EXERCISE DESCRIPTION:
Without pictures, return the lines from the one containing "Task: Open notifications via the bell icon" through the last line of the data below, exactly.

━━━━

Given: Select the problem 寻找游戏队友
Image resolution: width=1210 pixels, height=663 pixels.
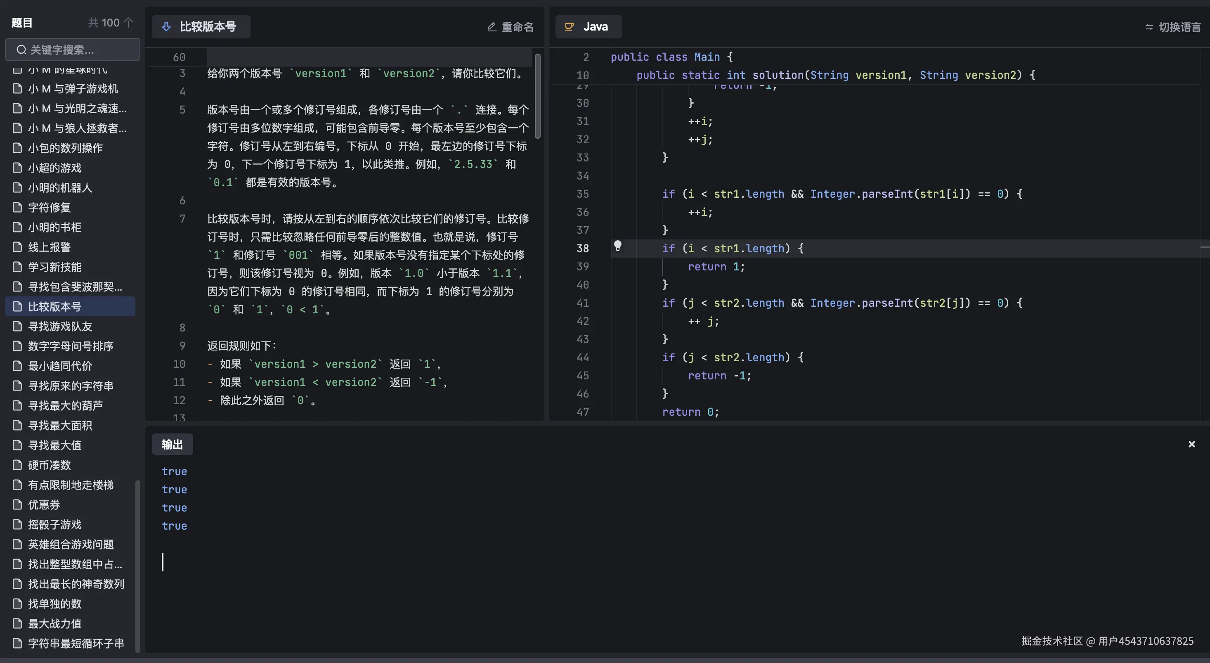Looking at the screenshot, I should click(x=61, y=326).
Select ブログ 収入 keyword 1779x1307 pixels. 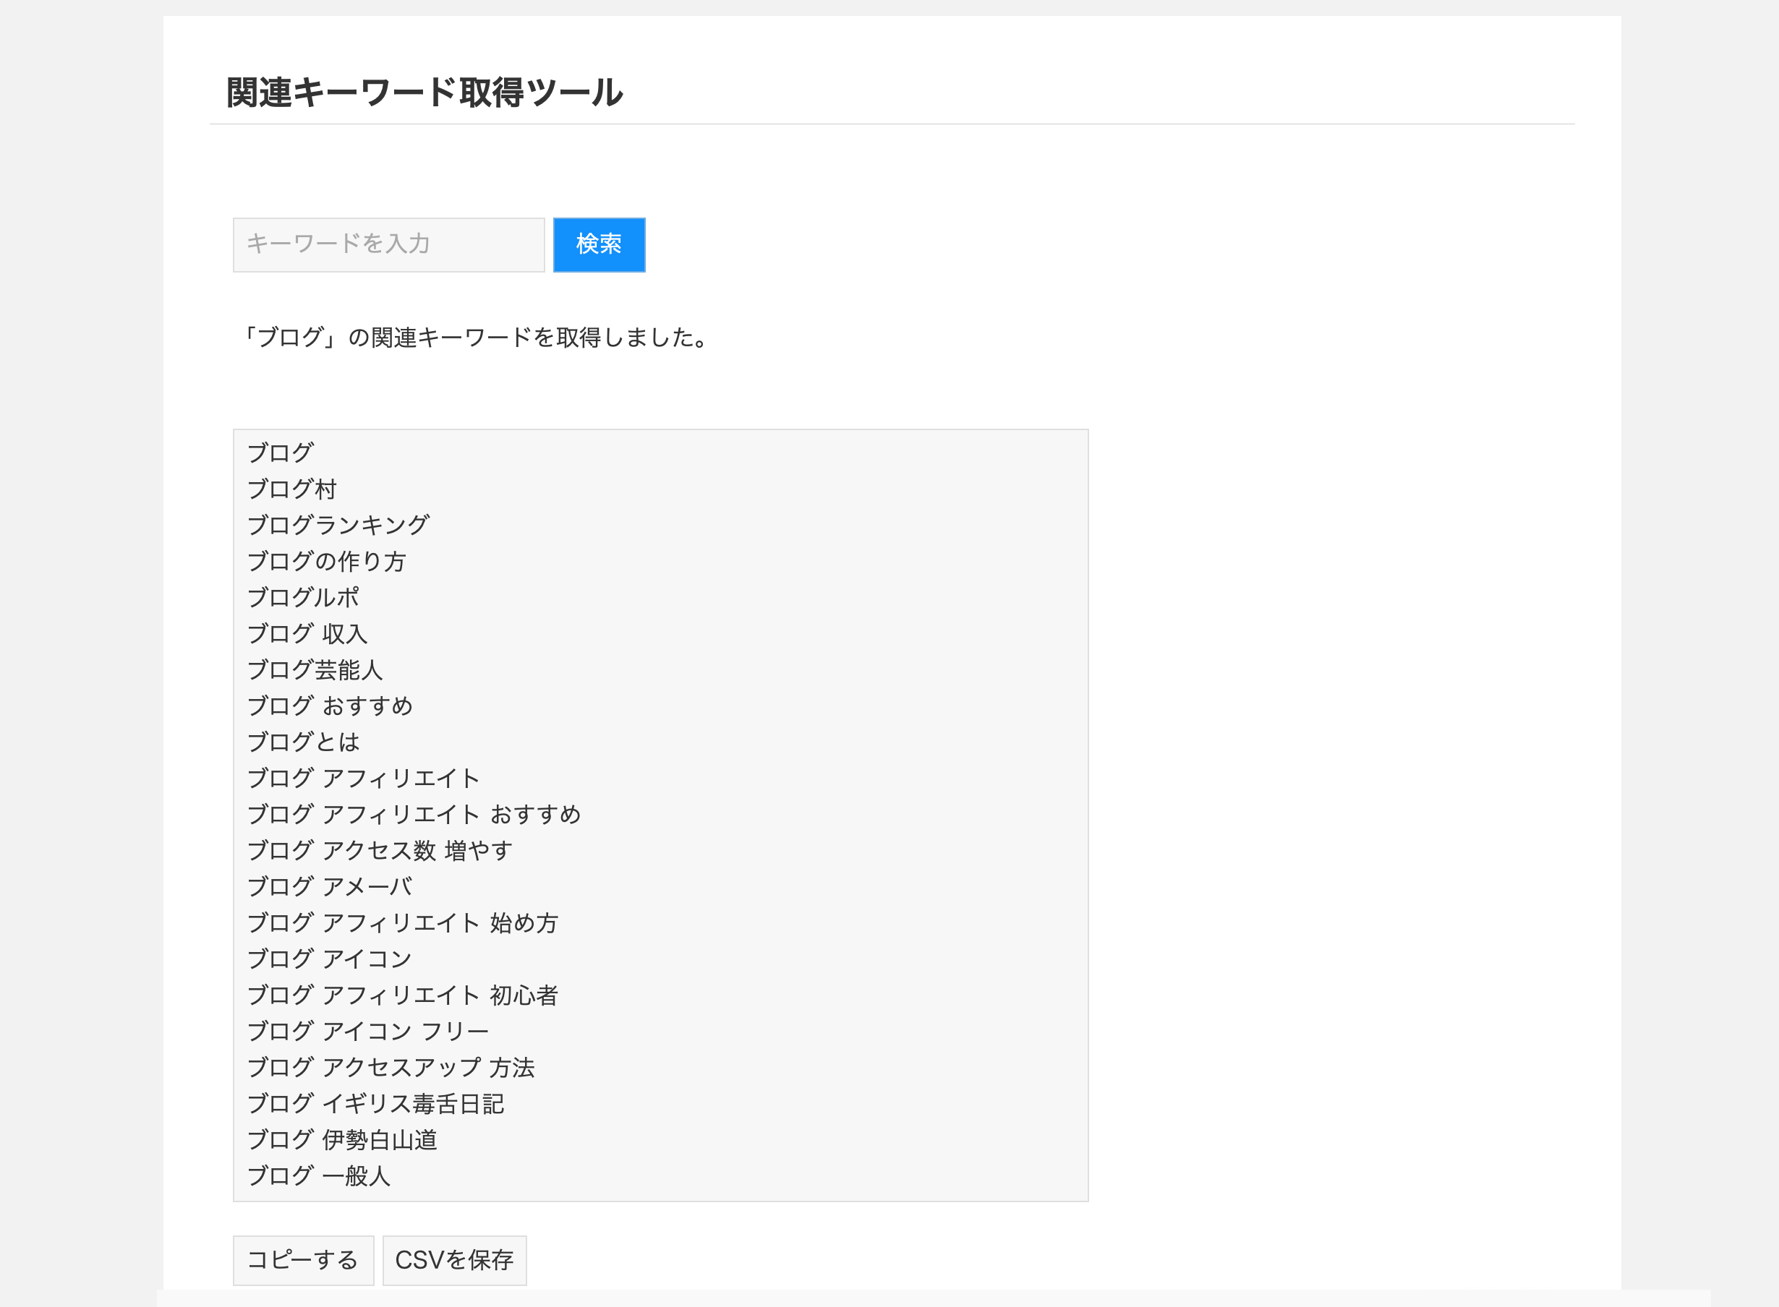[x=306, y=634]
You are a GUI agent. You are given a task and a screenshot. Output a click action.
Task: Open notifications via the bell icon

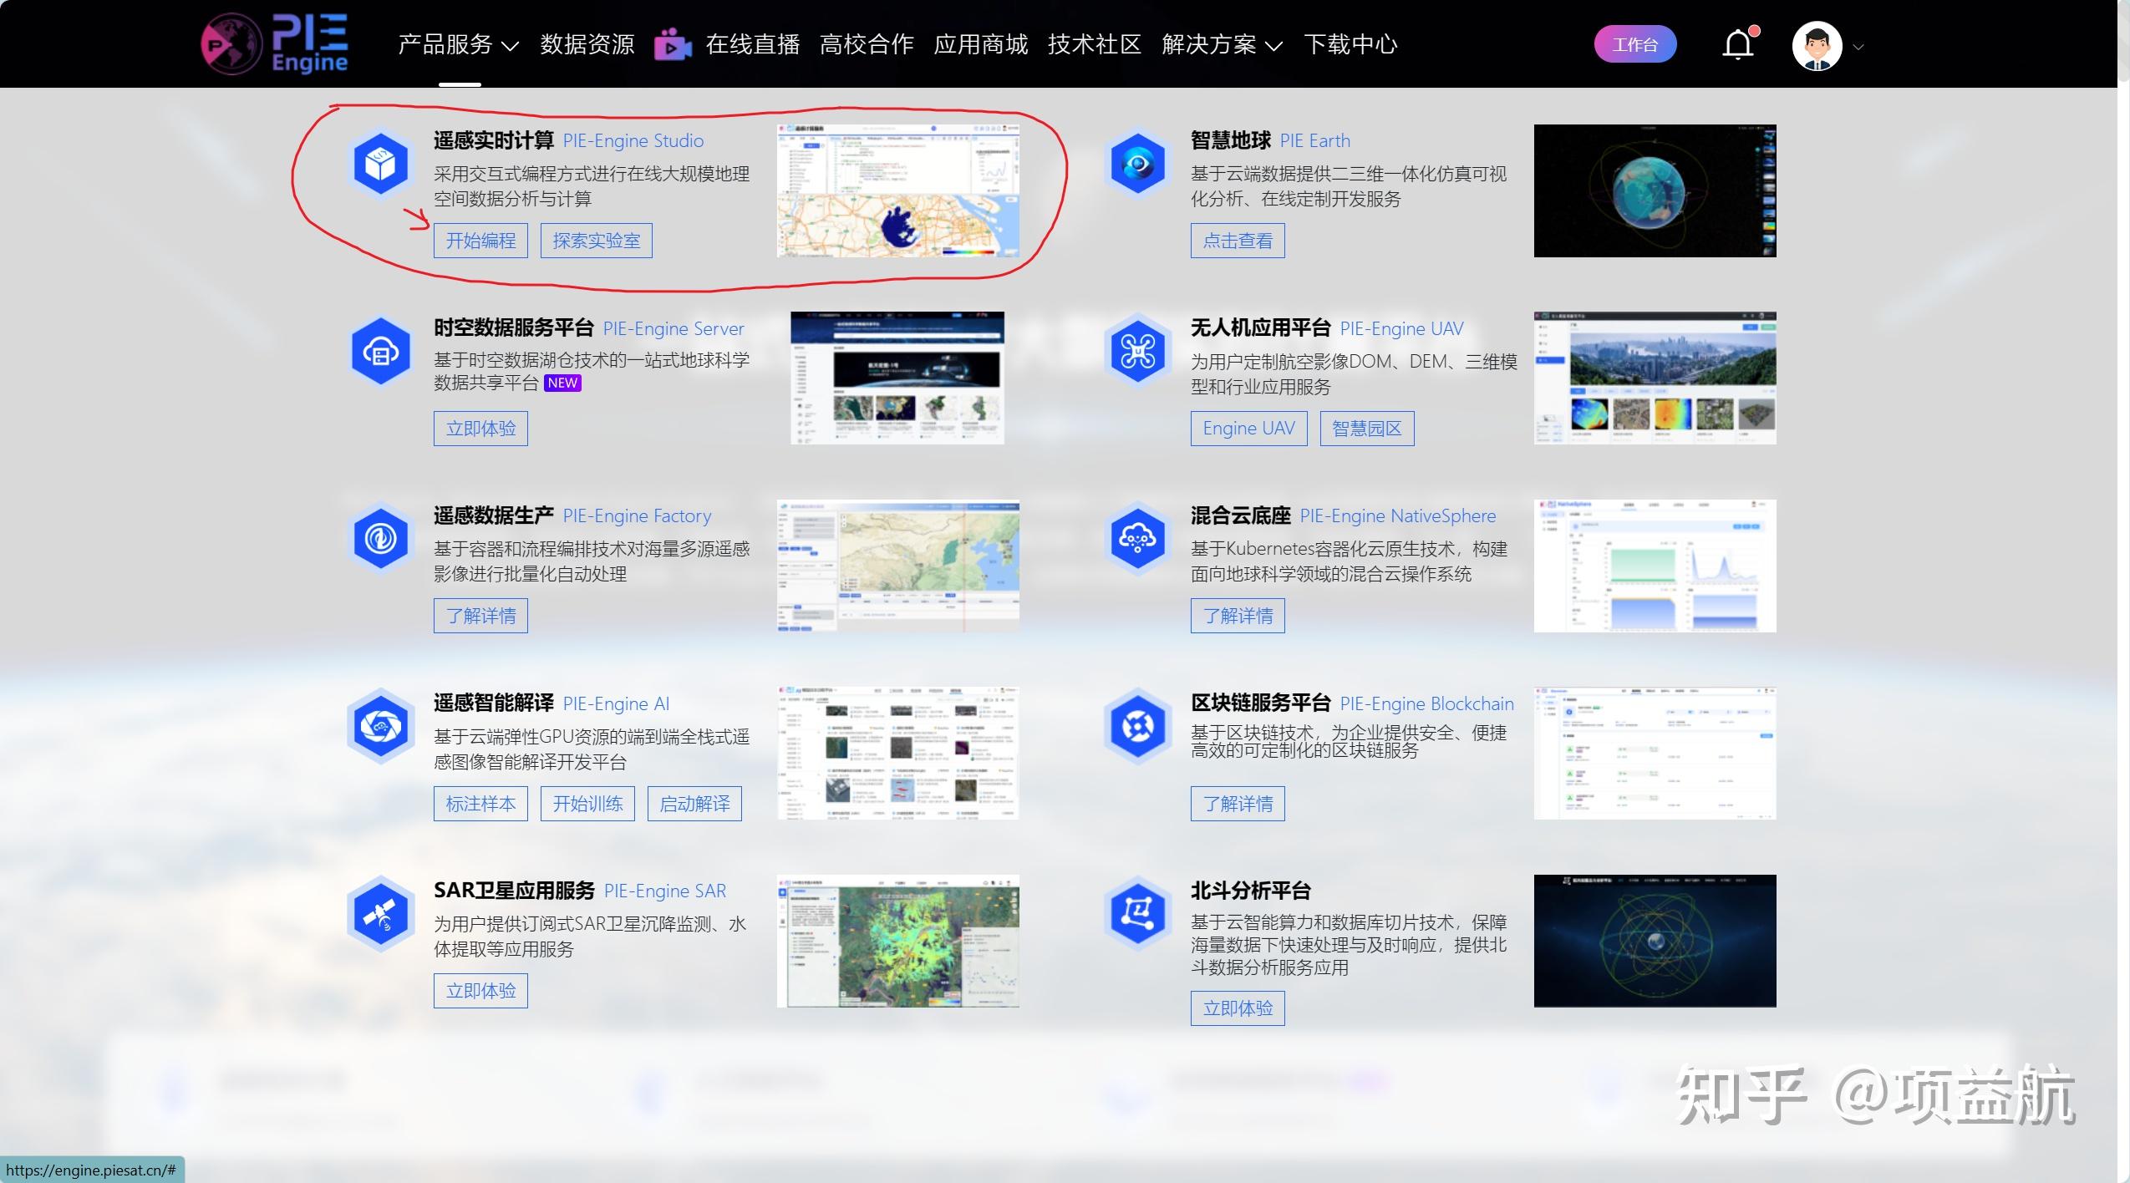pyautogui.click(x=1737, y=43)
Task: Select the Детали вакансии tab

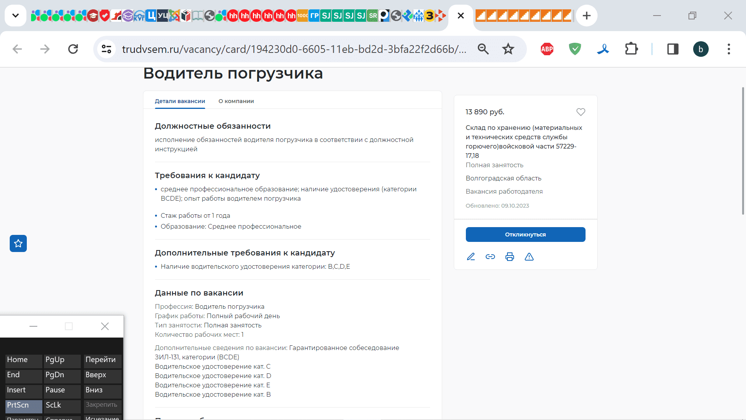Action: 180,101
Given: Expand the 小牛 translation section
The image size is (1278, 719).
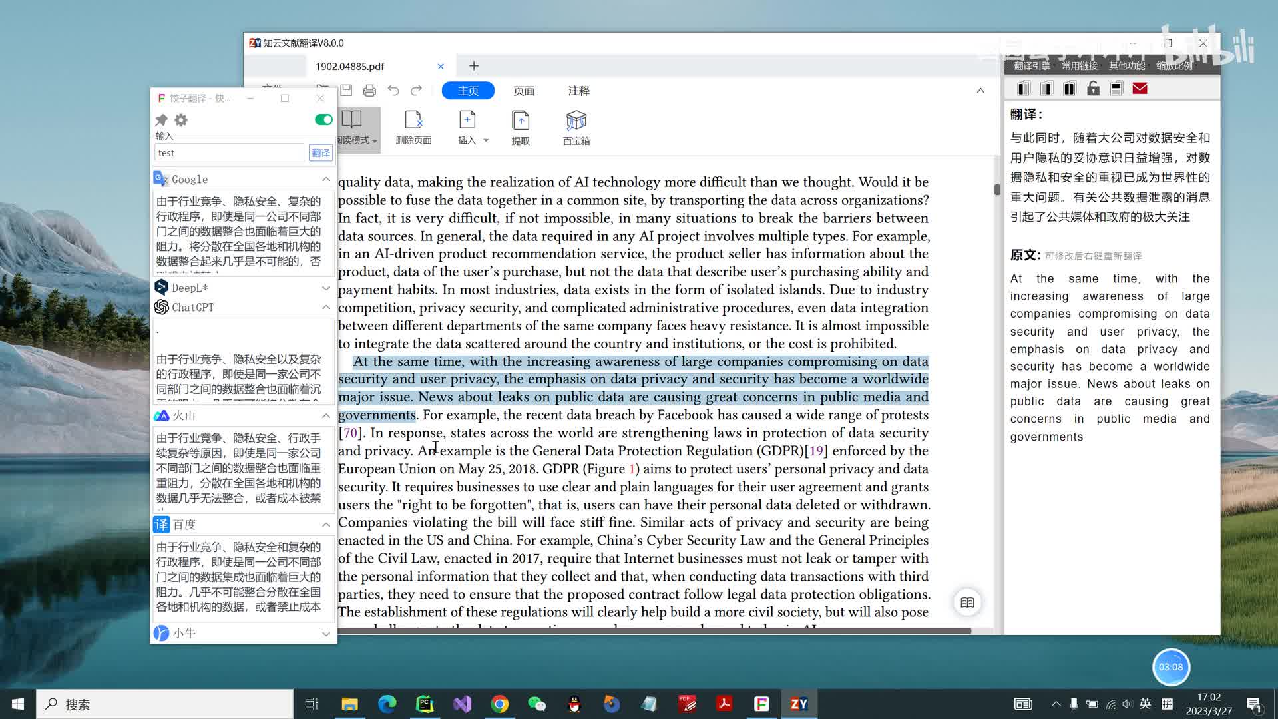Looking at the screenshot, I should tap(326, 634).
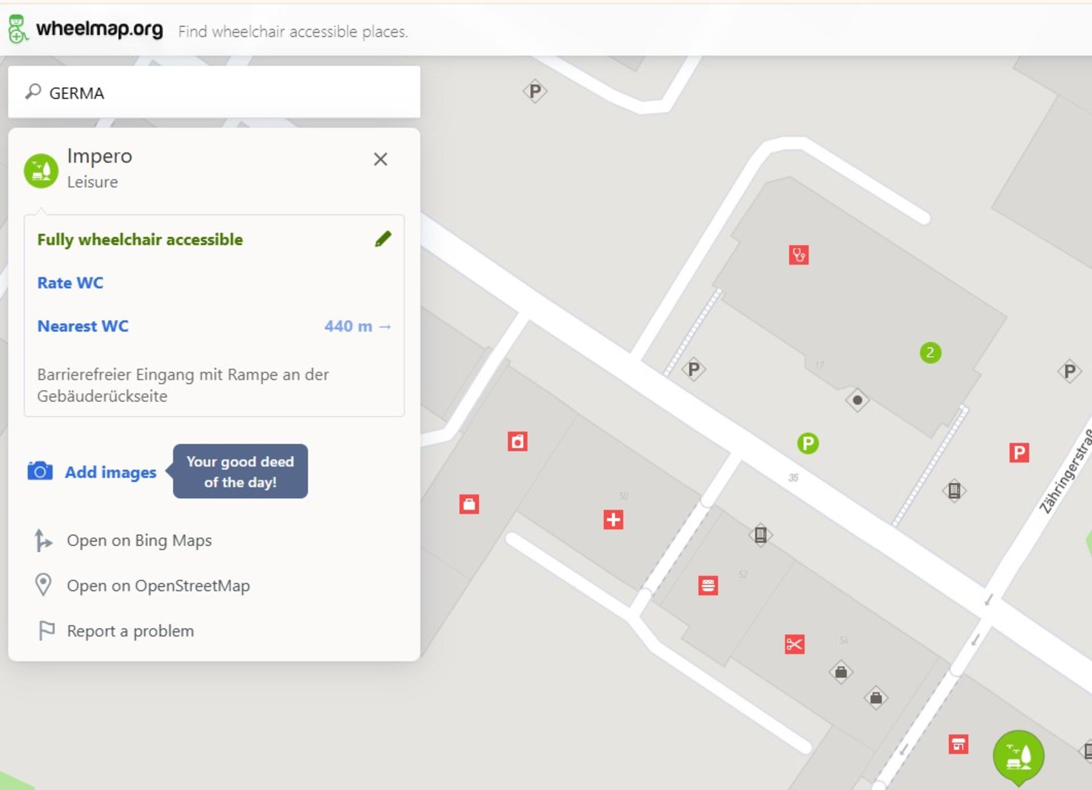Click Report a problem
Screen dimensions: 1092x790
[130, 631]
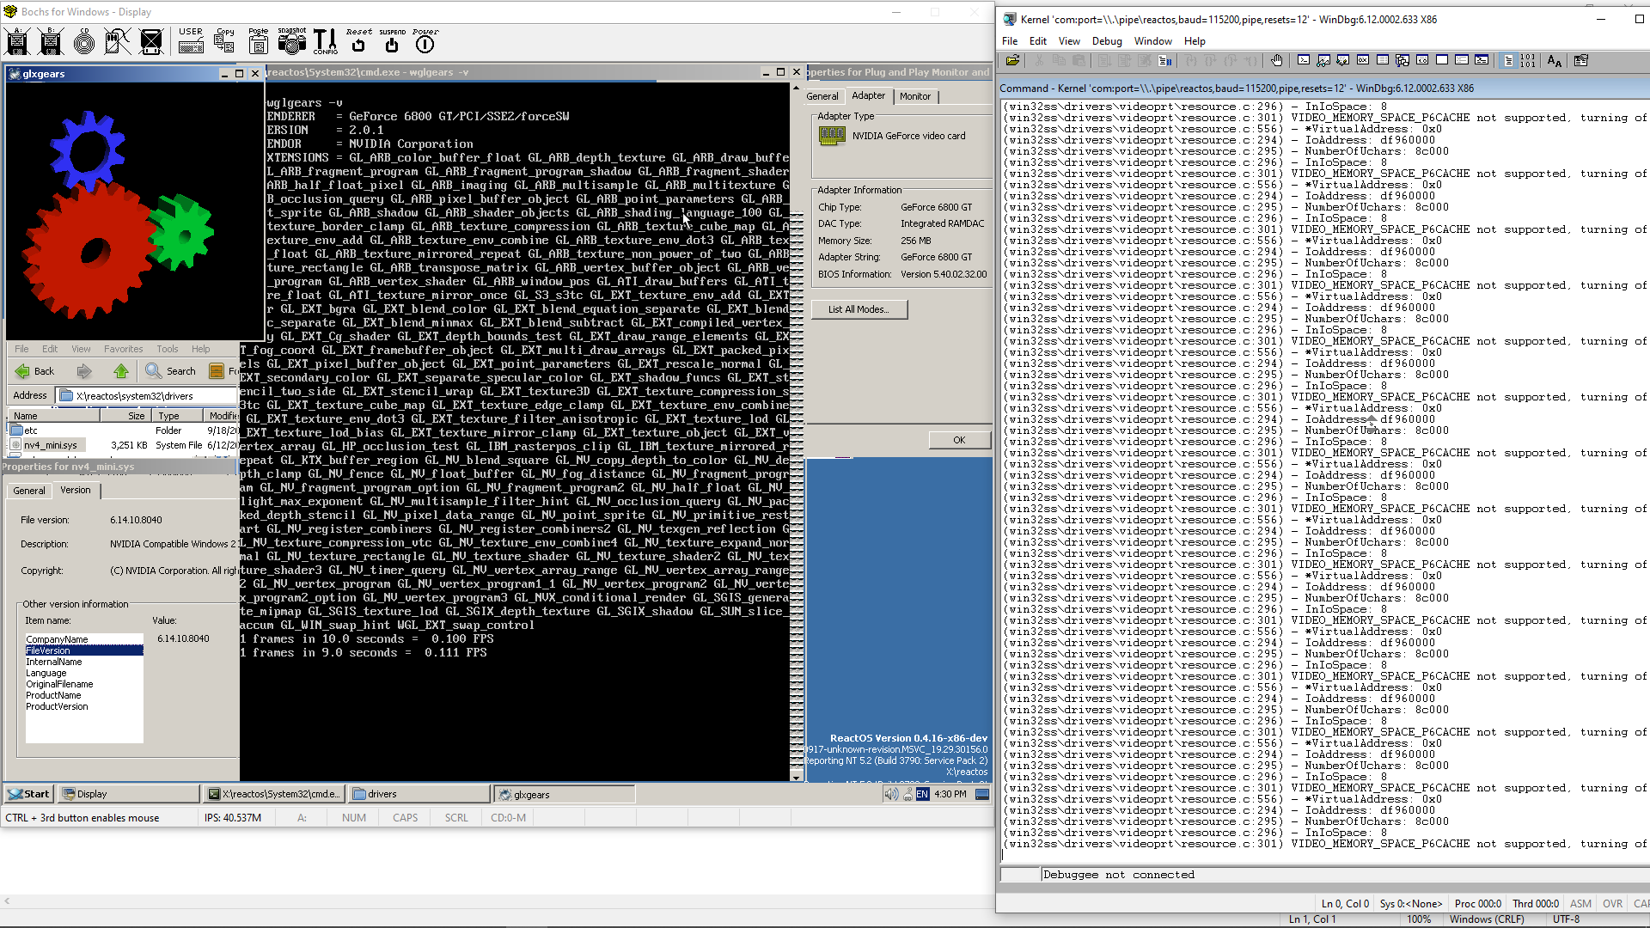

━━━━

RESPONSE TO THIS TASK:
Task: Open notifications via the bell icon

pyautogui.click(x=1737, y=43)
Task: Select the Детали вакансии tab

Action: 180,101
Given: Expand the 小牛 translation section
The image size is (1278, 719).
Looking at the screenshot, I should tap(326, 634).
Click Report a problem
Screen dimensions: 1092x790
[130, 631]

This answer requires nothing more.